The Massachusetts Test for Educator Licensure, required of all persons seeking new licensure in any field, is not a true measure of a person’s ability to teach. It is an exercise in reading and writing and a measure of content knowledge, not pedagogical knowledge. It has become a stumbling block for some people who would be wonderful teachers because of their ability to connect with kids, but who have trouble passing the test. As veteran teachers continue to retire, all districts, including Longmeadow, will have trouble recruiting new teachers because there will be fewer people applying for the jobs.

The annual administration of the MCAS tests has not really changed the way many of us in Longmeadow teach. We have always followed a very rigorous curriculum, and our district has performed well on the tests since their inception. Most of our results are at or above 85 percent of the composite performance indicator.

The only issue we sometimes face is the timing of the tests. That is, the science tests are administered in May, but the teachers do not finish covering the curriculum until June. The tests also create a false sense of closure at the end of the year. Many students assume that once the MCAS is over, school is over, and it is hard to engage them in the remaining curriculum.

The amount of testing that occurs also has an impact on education in general. The tests are administered over three or four days in April and then again over a two-week period in May. It is difficult to give other assessments during this time, and it is difficult to teach a lot of new material because the kids are tired after testing all morning. This hurts some of the untested areas such as foreign language, art, music, and physical education.

De-tracking, which groups students together regardless of intelligence or ability in a content area, has placed added burdens on teachers by creating the need for differentiated instruction within the groupings. The result is mixed-ability classes in which some students are struggling with the content and pacing while others are bored. In classes of 25 students each, individualizing instruction is nearly impossible.

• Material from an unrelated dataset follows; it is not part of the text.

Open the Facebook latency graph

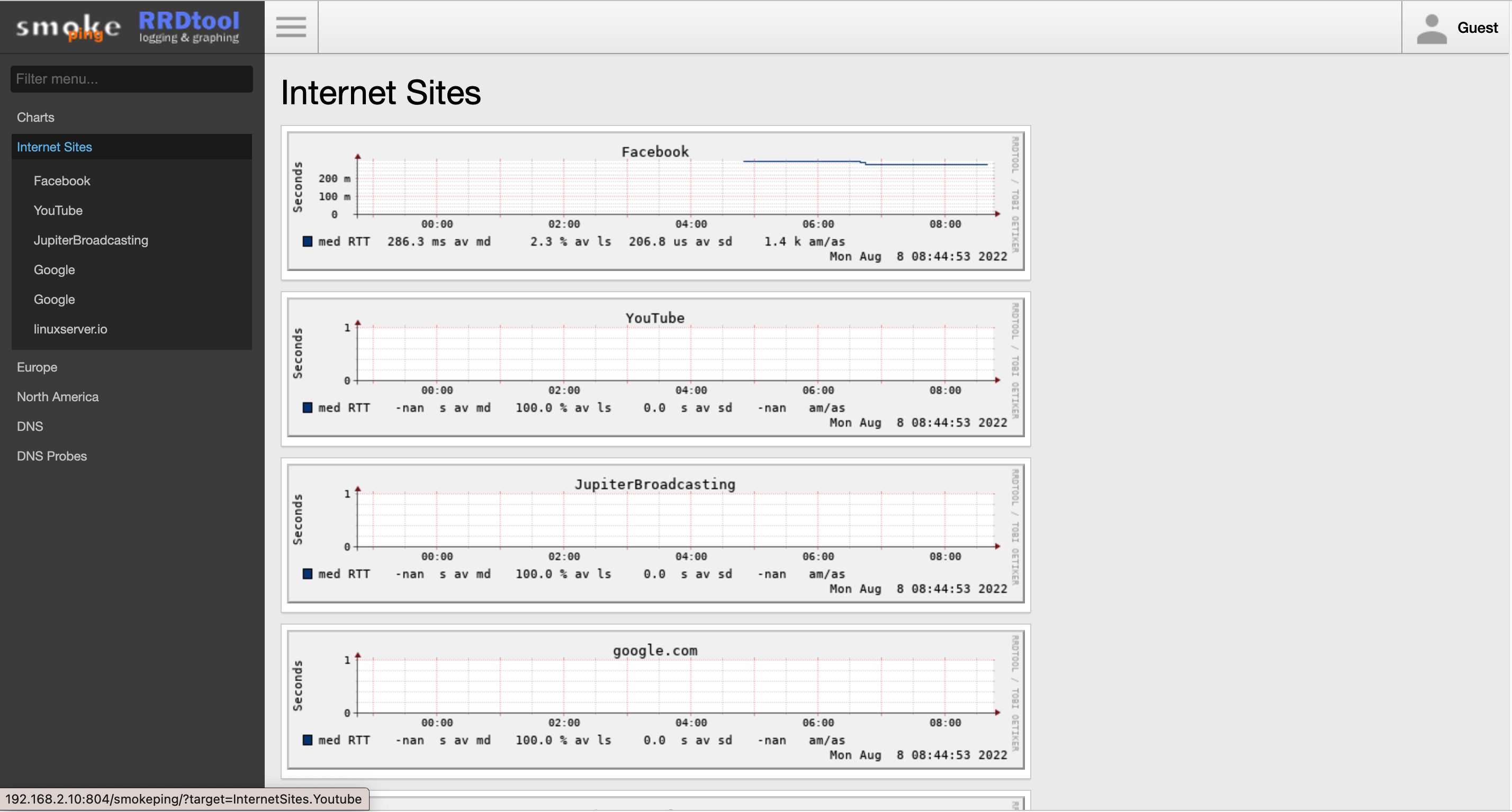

In my Spanish classes, when I begin to explain subject-verb agreement, many students can identify a subject and a verb in a sentence. They can quickly transfer this information to the Spanish language and begin to create sentences. But some students struggle with parts of speech in English, so they often need to remain after school for help in identifying subjects and verbs in English before they can use them in Spanish.

This discrepancy in ability makes teaching more difficult. I have some students who are ready for the next lesson at the same time that I have others who need the lesson presented again. Previously, the students that struggled with reading and English grammar would have been placed in a reading class, while those students with higher language ability would have been placed in the foreign language class.

Then there is the increase in our special education population. Currently, 17 percent of the students in Longmeadow qualify for special education services. Students with severe needs require outside placements, and the district is required by law to locate and fund these placements. These mandated programs have limited state funding and reimbursement, which has caused financial strife in Longmeadow.

Depending on how it is reported, the special education budget in Longmeadow is between 22 percent and 30 percent of the total school budget, which inevitably creates a lack of funding for other areas. It has also created a tense relationship between parents and school officials at times. It is not uncommon for parents in Longmeadow to hire an advocate, or even a lawyer, to assist them at special education meetings and to ensure that the district is in compliance with their child’s Individualized Education Plan.

Our mission in Longmeadow is “eyes on the child learning.” Despite all the negative implications of education reform, we are striving to provide the young people of our town with the best public education possible, even with limited resources and increased demands on our time.

Anna Gelinas, Ph.D., teaches at the Williams Middle School, in Longmeadow. The opinions expressed in this article are hers and those of her eighth-grade colleagues.